The New Zealand government needs to prepare itself for compensation claims as houses could be left uninsurable thanks to rising sea-levels.
Dr Jan Wright, parliamentary commissioner for the Environment, warned MPs that they need to consider the consequences of rising sea-levels now as customers grapple with insurance issues.
“When houses become uninsurable, or insurance becomes unaffordable, or there are certain restrictions put into policies, people are going to be very upset,” Dr Wright said, according to RadioNz.co.nz.
"And so if there are claims of compensation, how does that break down between local government and central government? I just think it's not too early to start to think about those issues.”
In a report delivered to government last year, Wright identified at least 9000 homes across New Zealand that were located less than 50cm above spring high tides.
Dr Wright drew comparisons with Christchurch which saw government pay compensation for those uninsured or underinsured.
“You just need to look at the red zone in Christchurch where people who were uninsured, the government still needed to pay out some money in the end," Dr Wright continued.
In her submission to government, Dr Wright quoted Mark Carney, governor of the Bank of England, as time is running out to address some issues.

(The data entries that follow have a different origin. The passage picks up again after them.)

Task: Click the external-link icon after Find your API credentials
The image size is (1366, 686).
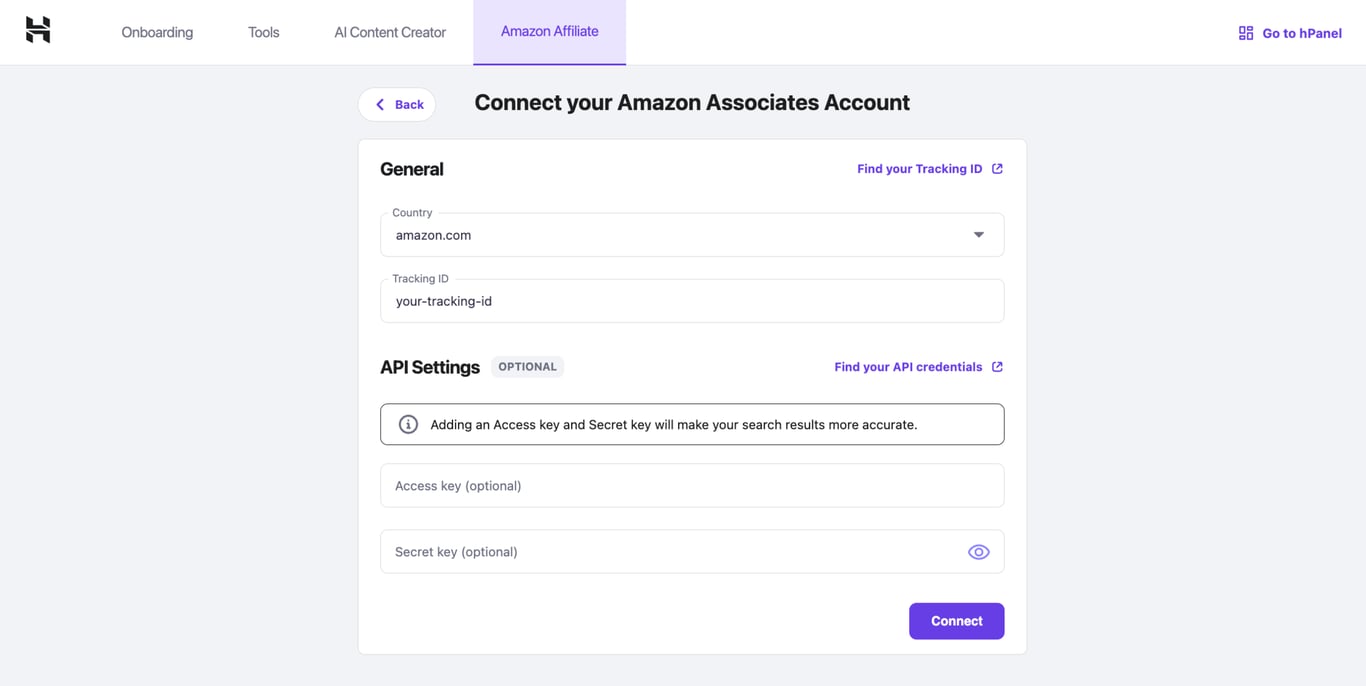Action: click(996, 366)
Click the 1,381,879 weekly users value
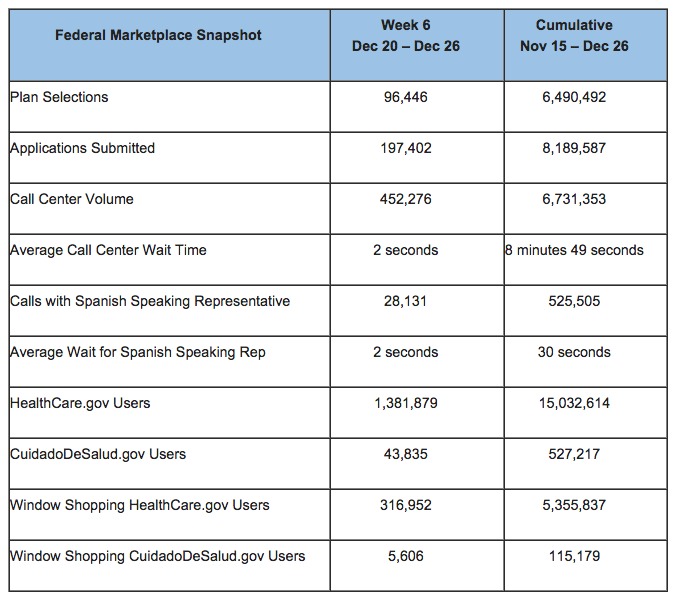Image resolution: width=682 pixels, height=602 pixels. click(x=405, y=403)
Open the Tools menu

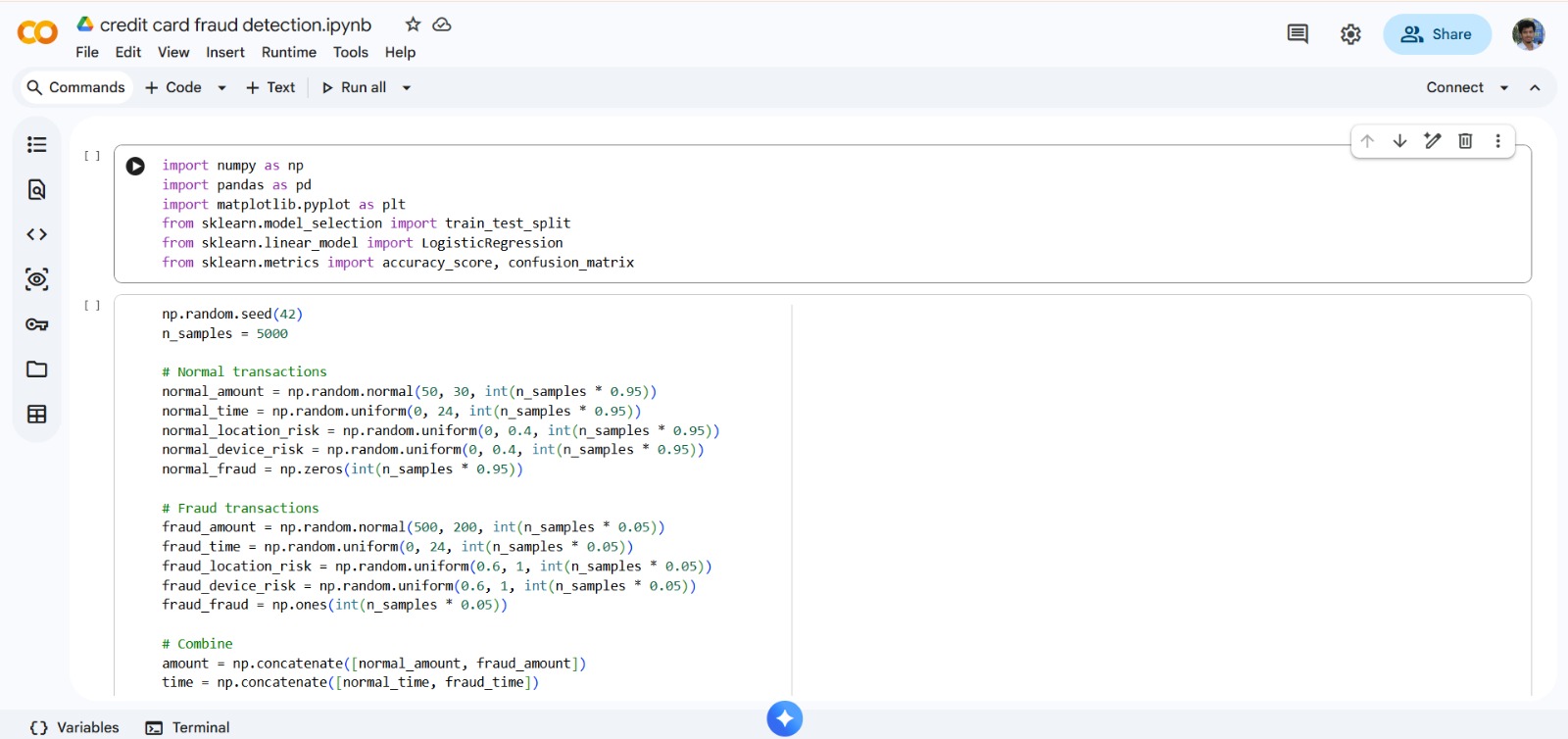[350, 52]
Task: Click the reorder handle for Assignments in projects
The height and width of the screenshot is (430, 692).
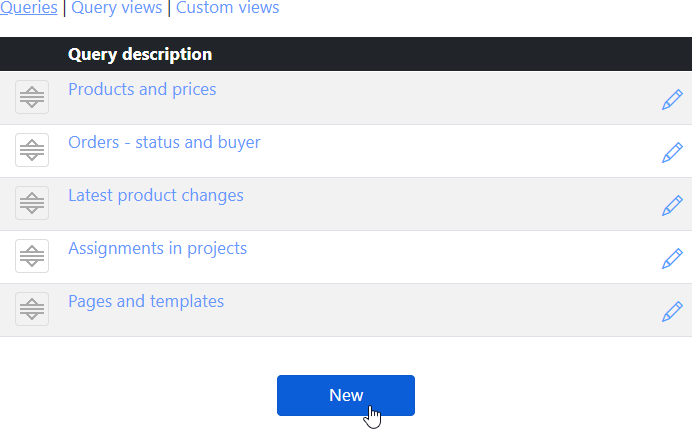Action: [x=32, y=256]
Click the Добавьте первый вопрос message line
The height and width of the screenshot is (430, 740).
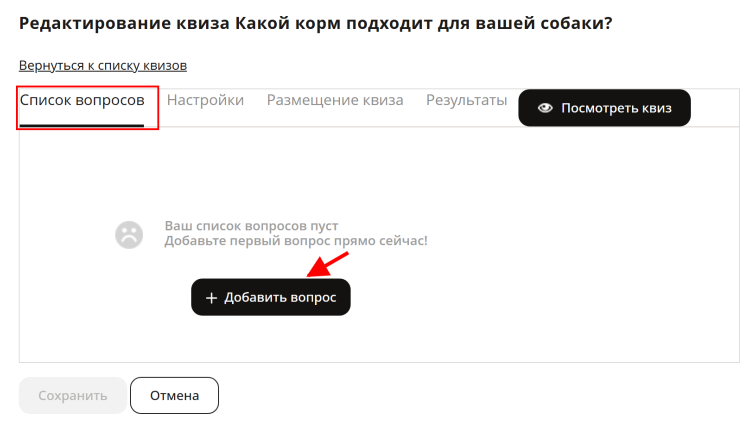[x=296, y=241]
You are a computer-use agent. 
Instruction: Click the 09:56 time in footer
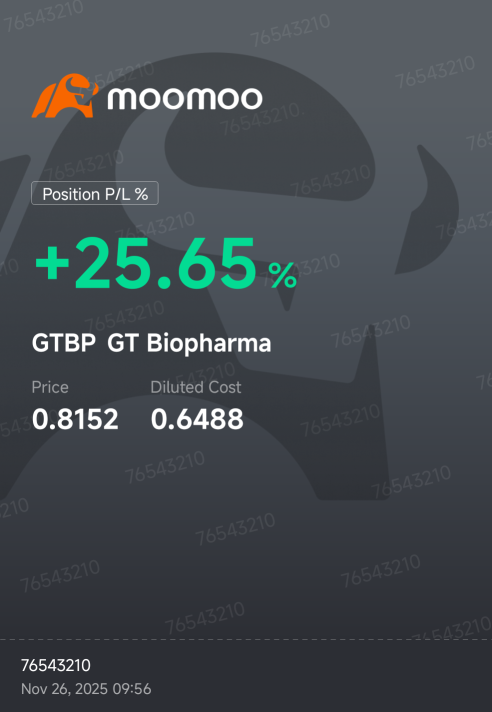point(131,689)
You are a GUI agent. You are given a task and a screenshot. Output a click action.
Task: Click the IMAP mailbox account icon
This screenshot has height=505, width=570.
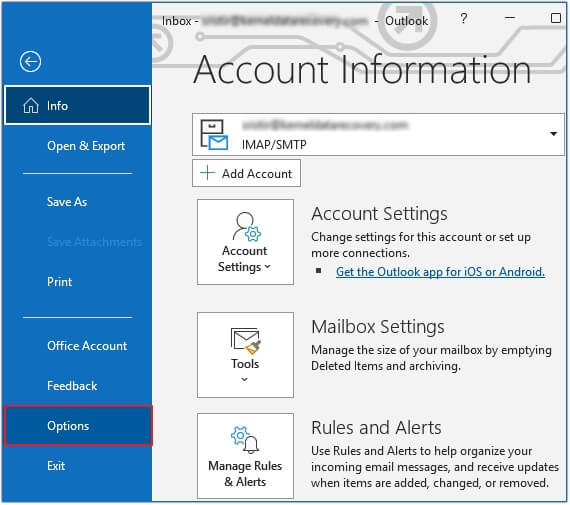pos(214,135)
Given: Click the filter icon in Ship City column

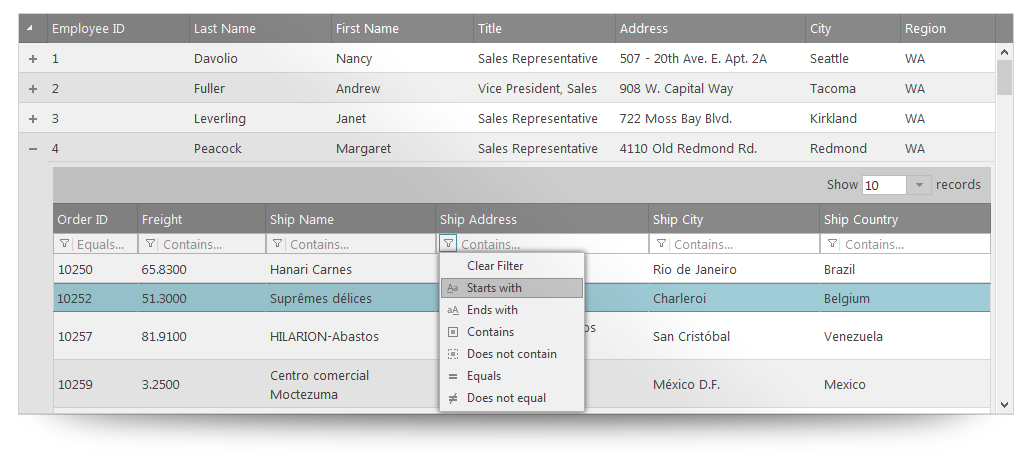Looking at the screenshot, I should tap(662, 244).
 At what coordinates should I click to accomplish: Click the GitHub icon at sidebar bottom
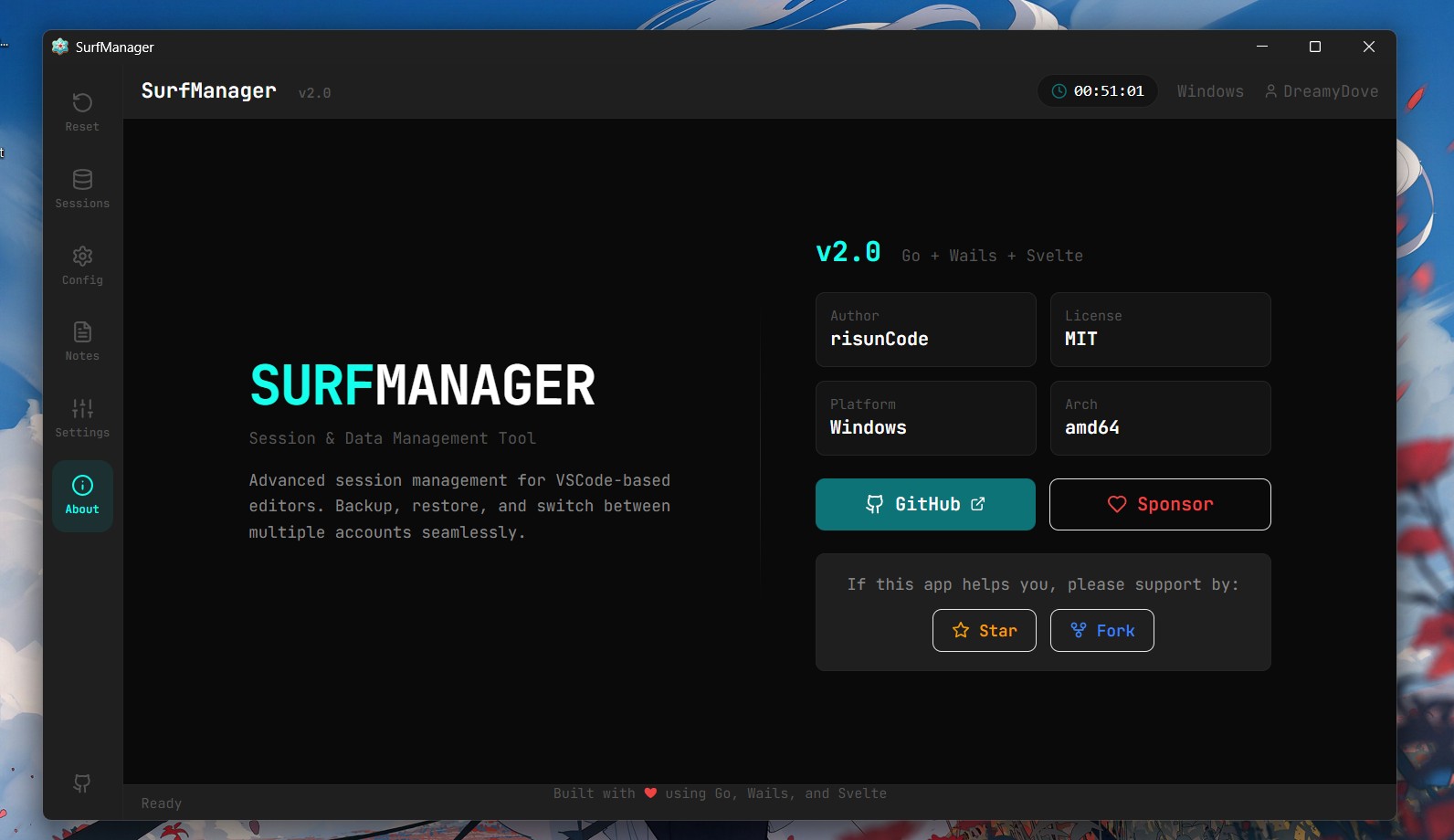click(82, 783)
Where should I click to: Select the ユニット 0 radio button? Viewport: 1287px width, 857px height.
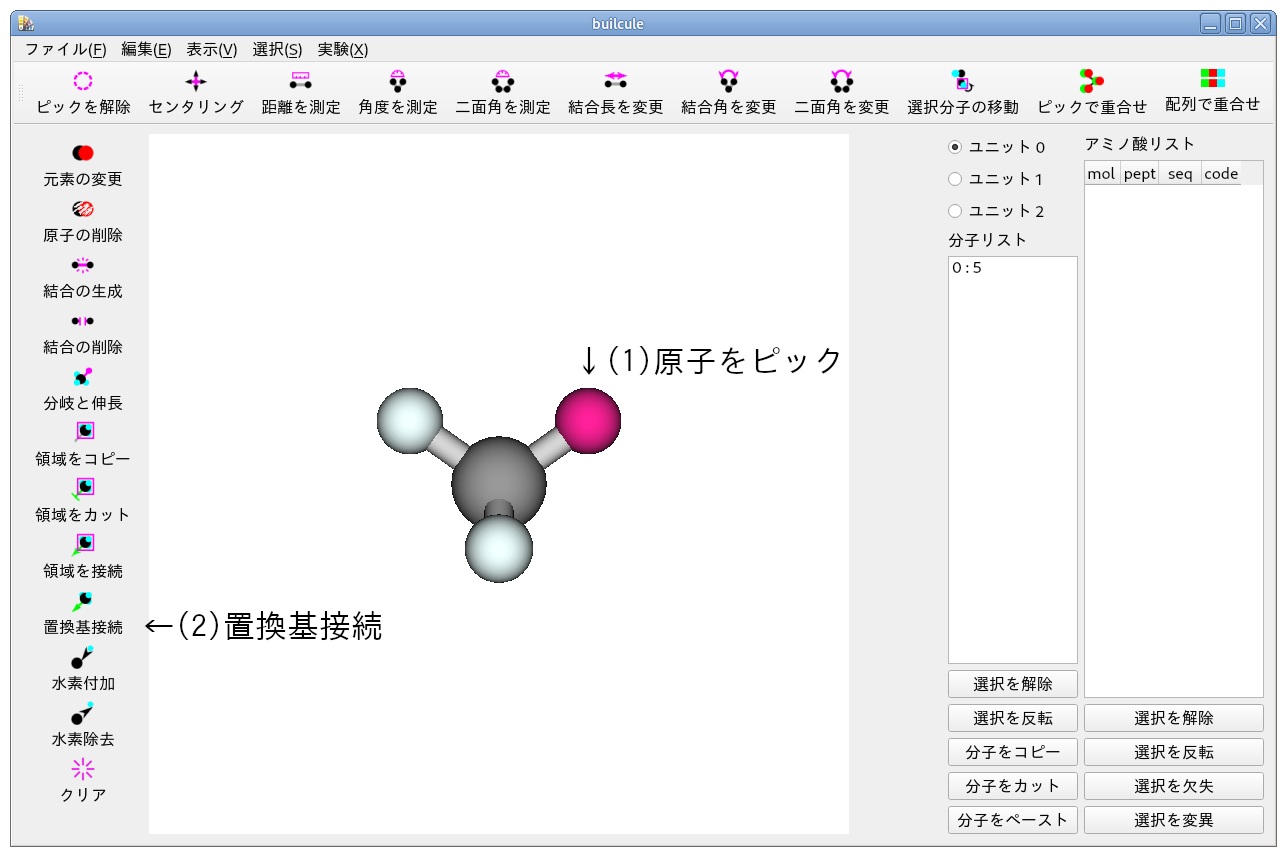(957, 146)

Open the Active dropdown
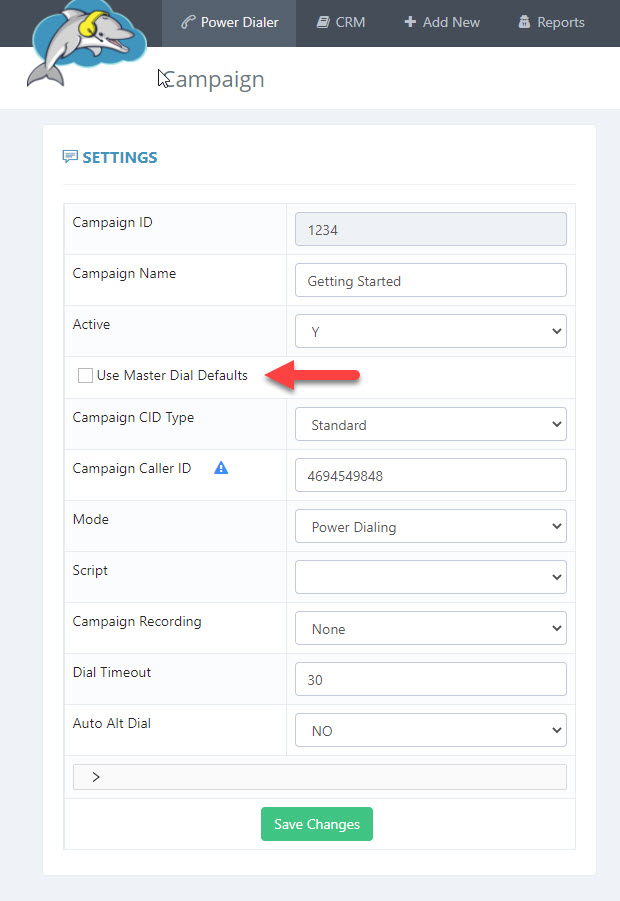[x=430, y=331]
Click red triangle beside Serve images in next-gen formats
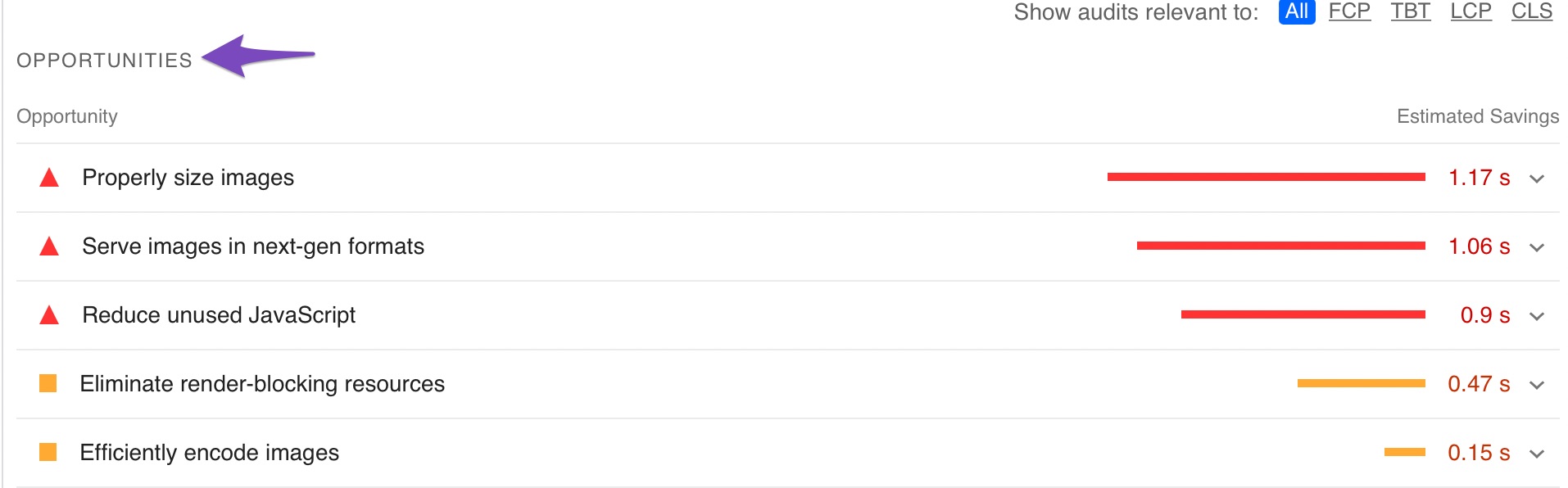This screenshot has height=488, width=1568. (x=49, y=246)
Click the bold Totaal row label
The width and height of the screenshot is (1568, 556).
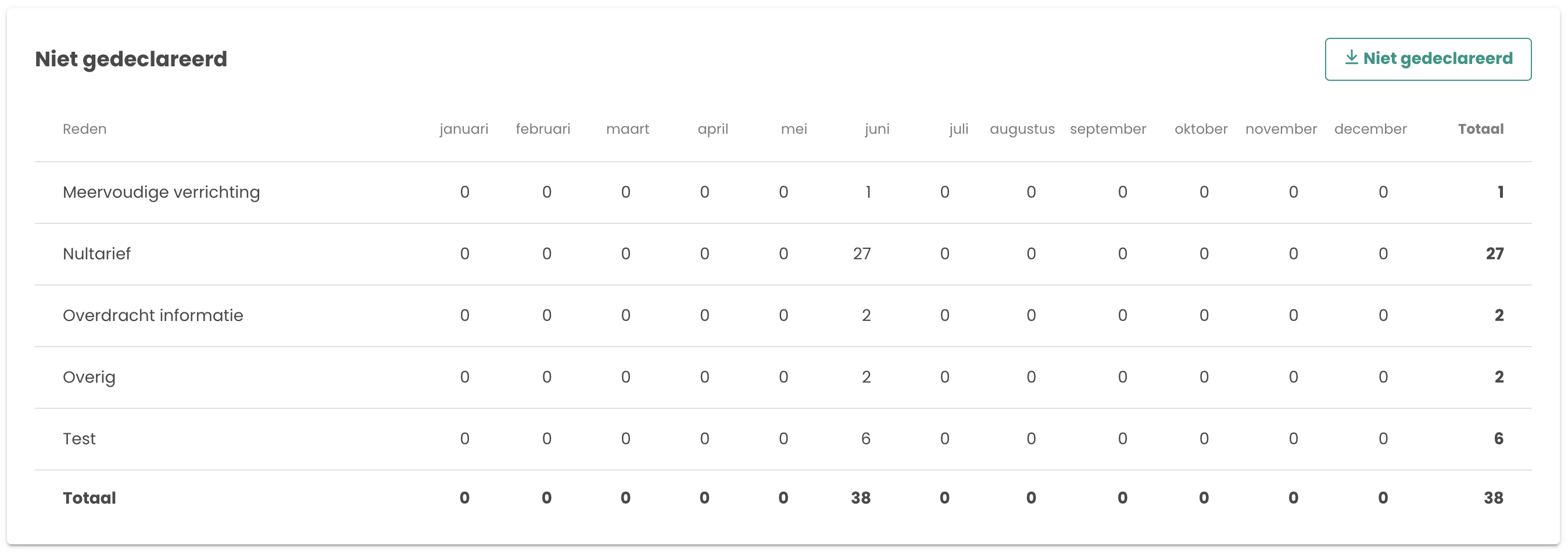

“The combination of the weight of scientific evidence and the dynamics of the financial system suggest that, in the fullness of time, climate change will threaten financial resilience and longer-term prosperity,” Carney said.
“While there is still time to act, the window of opportunity is finite and shrinking.”
Dr Wright also called for real estate agents to include the risk of sea-level rise or flooding when selling a property so that prospective owners could be more informed.